How poverty and poor healthcare are interlinked

The underlying reasons perpetuating poverty within families over time make it a potent and pernicious determinant of health. Poverty has long-lasting effects on health and outcomes, beginning before a person is born.

As reported by the World Poverty Clock, in 2021, 7% of Indians lived in extreme poverty while the income of 84% of Indian households fell. Between 2011 and 2012, 18% of Indian households experienced “catastrophic health costs,” according to the Indian Ministry of Health. 

A person’s health can suffer as a direct result of, and as a cause of, poverty. The likelihood of poor health is elevated in low-income populations. Millions of the world’s poorest and most defenseless suffer and die each year as a result of infectious and neglected tropical diseases. Lack of stable income makes it difficult for people to seek proper treatment.

Medical expenses, including visits to the doctor, and medication, can have a devastating financial impact on patients and their loved ones. In extreme cases, families may be forced to sell their belongings, pull their children out of school to find work, or resort to begging as a means of survival due to the cost of medical care. Poverty also means a lack of health-related information which makes another huge barrier to accessing healthcare. 

Airborne diseases like tuberculosis and respiratory infections like pneumonia can spread more easily in overcrowded and substandard housing which is why developing nations have a much higher incidence of pneumonia, tuberculosis, malaria, and other infectious diseases.

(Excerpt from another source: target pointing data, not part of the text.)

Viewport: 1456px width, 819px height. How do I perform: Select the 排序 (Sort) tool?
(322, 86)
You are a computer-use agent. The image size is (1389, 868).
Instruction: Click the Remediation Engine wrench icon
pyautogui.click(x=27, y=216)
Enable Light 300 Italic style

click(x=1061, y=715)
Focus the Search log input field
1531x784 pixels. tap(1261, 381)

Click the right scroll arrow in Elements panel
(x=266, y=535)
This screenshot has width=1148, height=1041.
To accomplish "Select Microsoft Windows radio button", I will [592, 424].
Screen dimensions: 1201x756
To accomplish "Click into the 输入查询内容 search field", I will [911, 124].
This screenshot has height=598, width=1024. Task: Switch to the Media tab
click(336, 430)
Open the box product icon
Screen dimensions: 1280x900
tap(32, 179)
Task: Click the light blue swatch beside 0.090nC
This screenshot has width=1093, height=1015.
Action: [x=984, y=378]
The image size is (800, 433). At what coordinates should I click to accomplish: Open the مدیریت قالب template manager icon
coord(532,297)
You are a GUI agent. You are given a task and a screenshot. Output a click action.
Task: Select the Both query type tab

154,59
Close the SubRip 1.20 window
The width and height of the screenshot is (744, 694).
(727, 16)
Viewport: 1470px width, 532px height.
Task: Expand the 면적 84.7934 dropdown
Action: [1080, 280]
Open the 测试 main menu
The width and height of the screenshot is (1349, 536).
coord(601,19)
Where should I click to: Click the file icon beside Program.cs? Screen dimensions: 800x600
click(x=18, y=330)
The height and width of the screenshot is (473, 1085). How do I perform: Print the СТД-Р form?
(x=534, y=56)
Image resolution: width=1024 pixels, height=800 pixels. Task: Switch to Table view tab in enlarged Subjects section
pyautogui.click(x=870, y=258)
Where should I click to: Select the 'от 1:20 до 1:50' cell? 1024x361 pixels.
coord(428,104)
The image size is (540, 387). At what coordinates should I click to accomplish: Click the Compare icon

While developed nations face problems associated with obesity, heart conditions, etc. Indoor air pollution can be deadly if people rely on antiquated heating methods like open fires and wood stoves. Lack of access to safe drinking water, adequate sanitation facilities, and adequate nutrition can all prove fatal.

More than a billion people are affected by neglected tropical diseases, nearly all of them living in the world’s poorest and most excluded communities. Leprosy, lymphatic filariasis, soil-transmitted helminths, and tapeworms are all diseases that you have probably never heard of, even though they can cause severe pain and life-long disabilities.

Severe infections cause losses in economic output in countries where they are particularly pervasive. This can put a significant damper on economic growth in countries that are already struggling.

Loss of life results in both trauma and a loss of economic output. When people are sick or tending to their sick family members- economic productivity is low, setting in a vicious cycle of poor health status and poverty.